**PROBLEM TO WORK ON**
Set down, please, the line that contains "Given: Open the Chrome tab search dropdown" and every line that follows it to the end of the records, exactly; do not include pictures.

:: MATERIAL FOR THE TASK

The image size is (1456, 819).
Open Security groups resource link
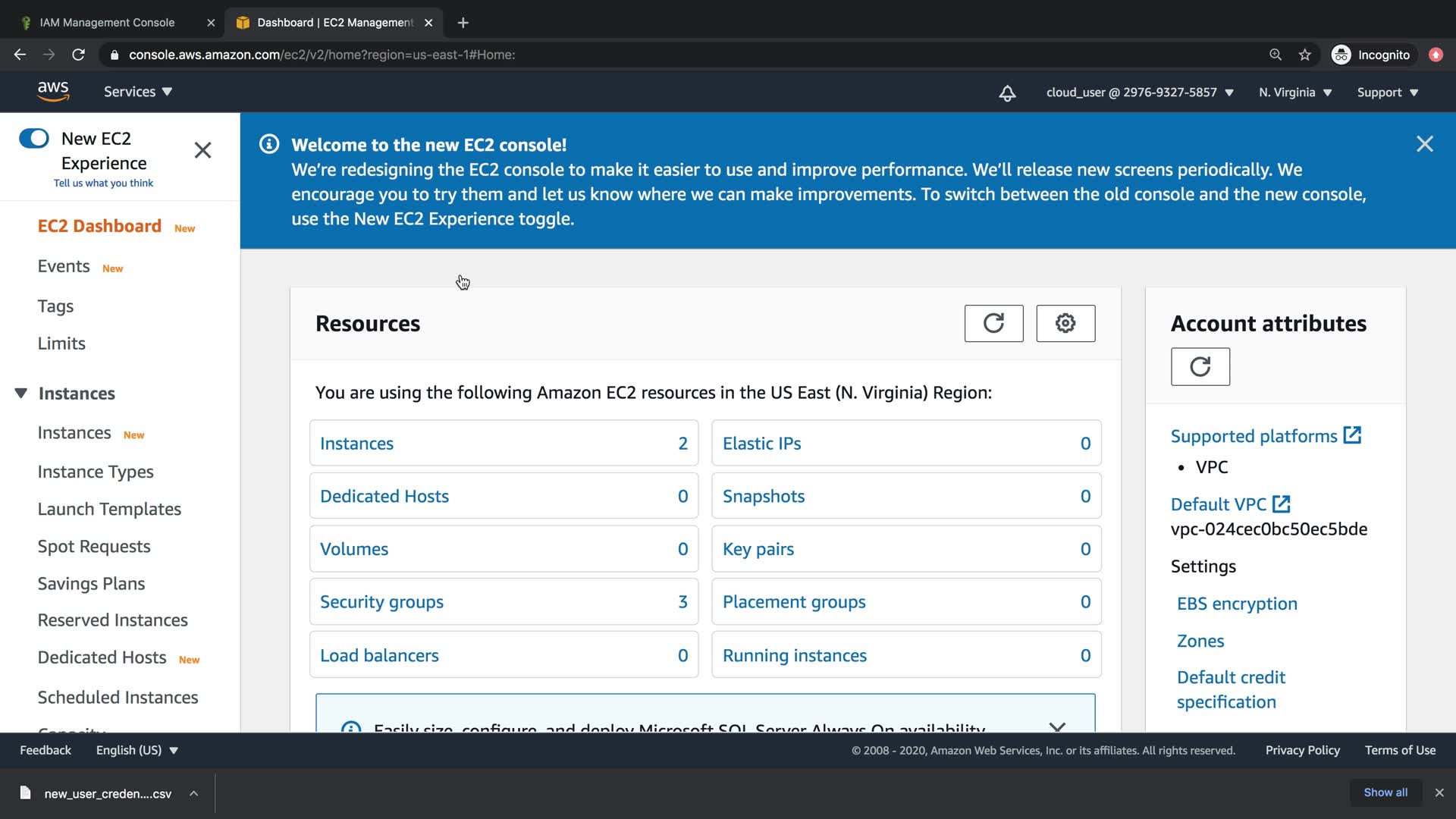(381, 602)
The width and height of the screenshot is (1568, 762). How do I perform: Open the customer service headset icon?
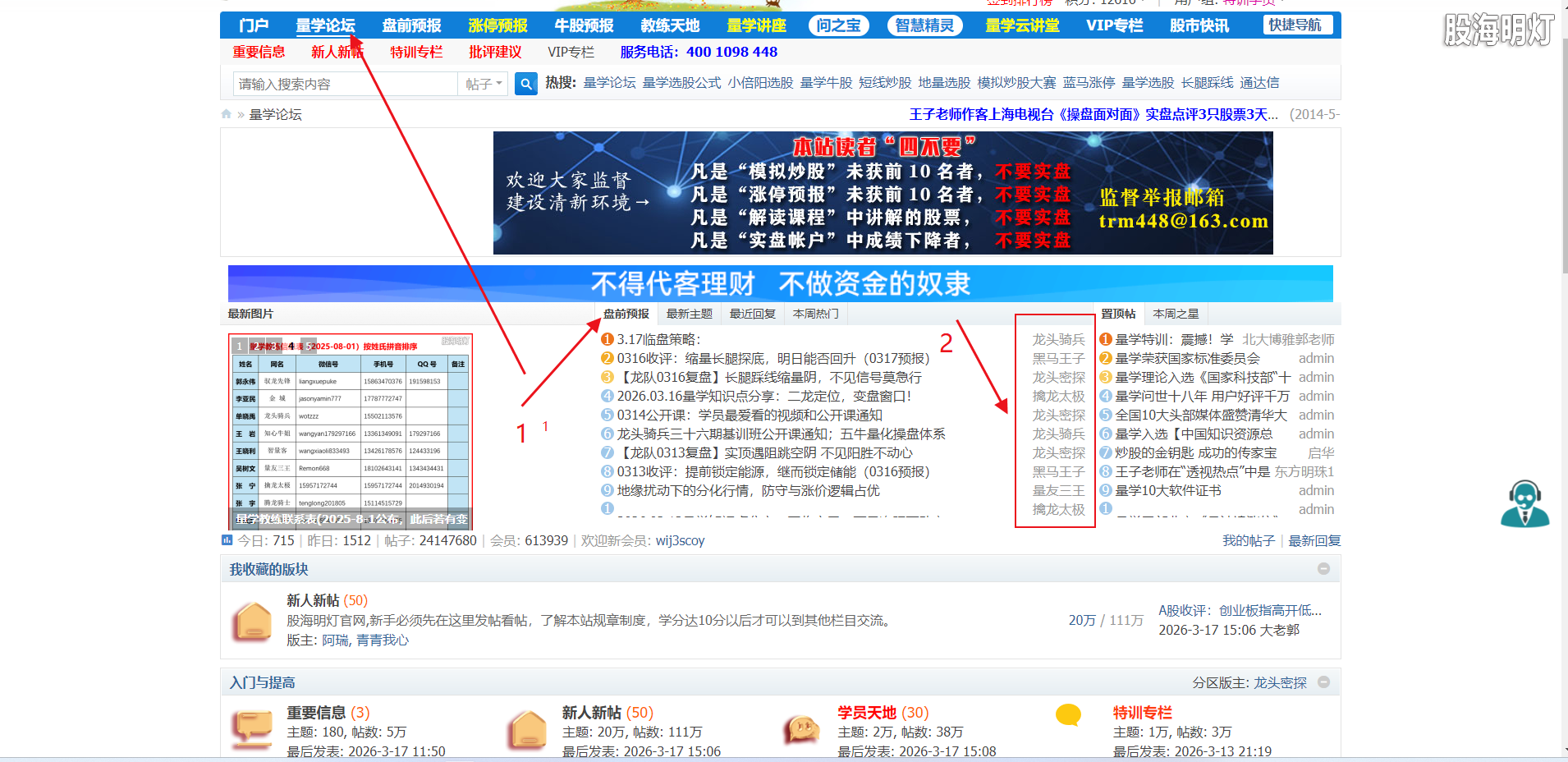pyautogui.click(x=1524, y=503)
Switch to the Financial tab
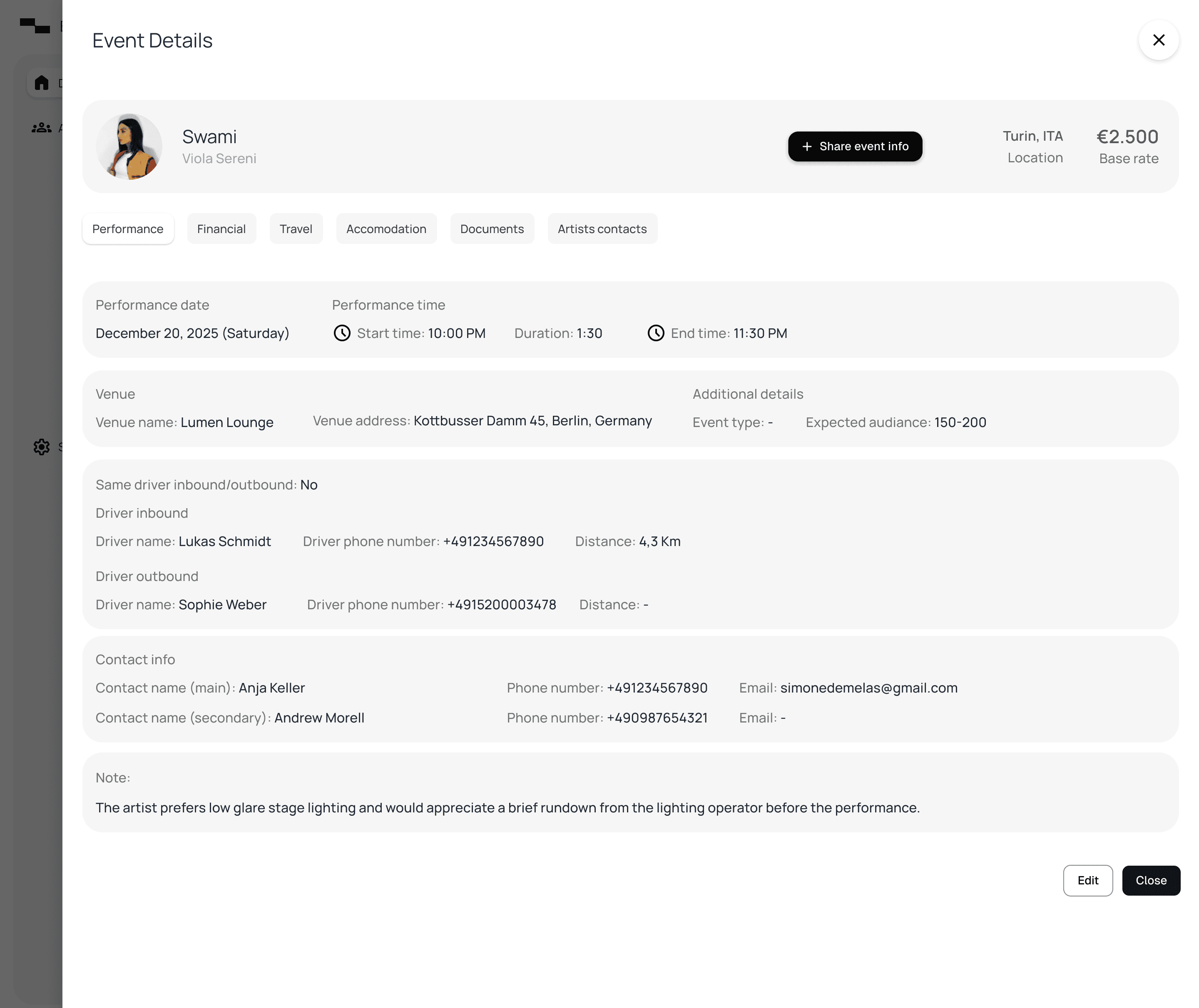 point(221,228)
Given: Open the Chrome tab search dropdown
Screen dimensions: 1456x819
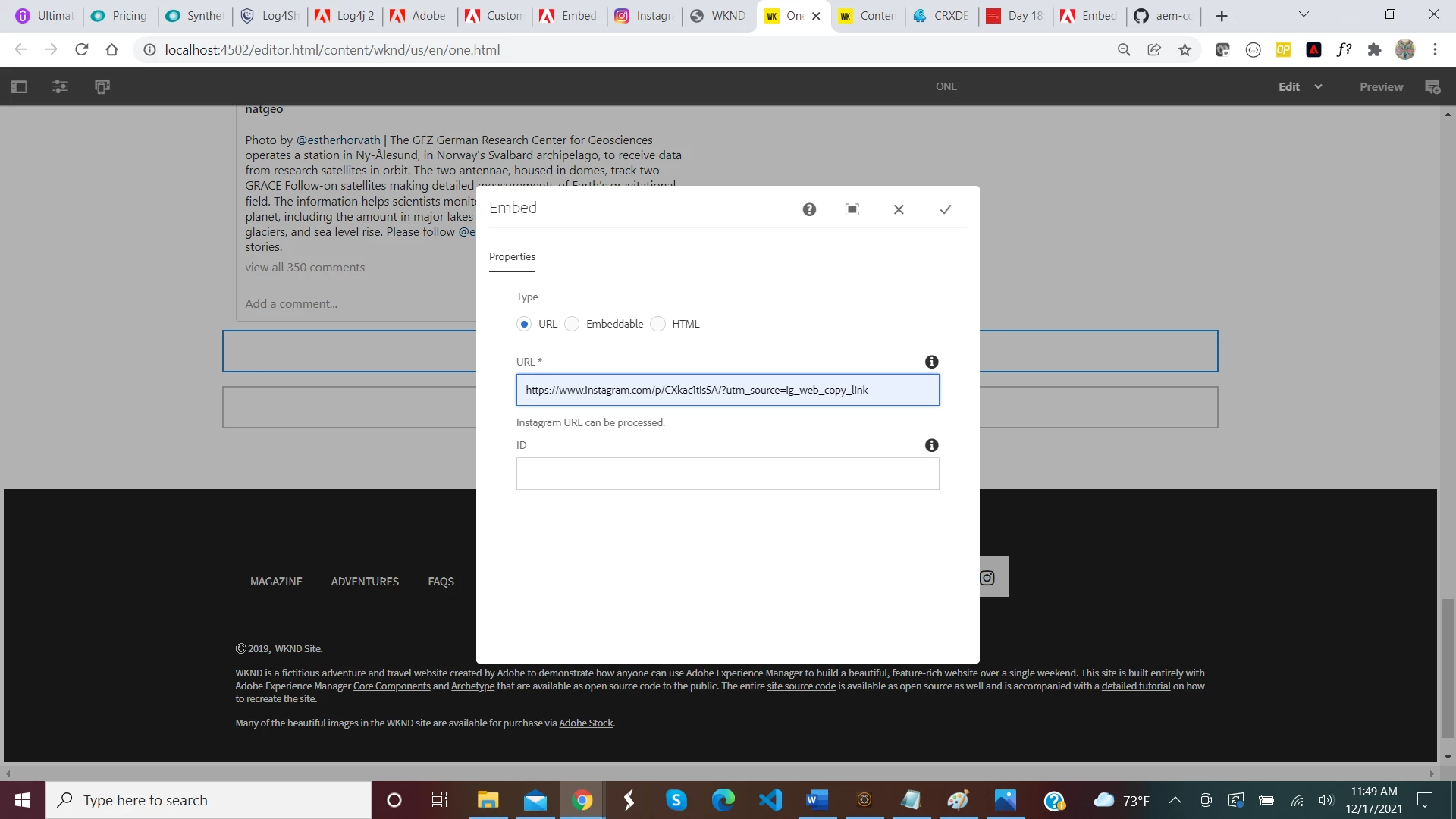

::::

**RESULT BELOW**
Given: Open the Chrome tab search dropdown
Screen dimensions: 1456x819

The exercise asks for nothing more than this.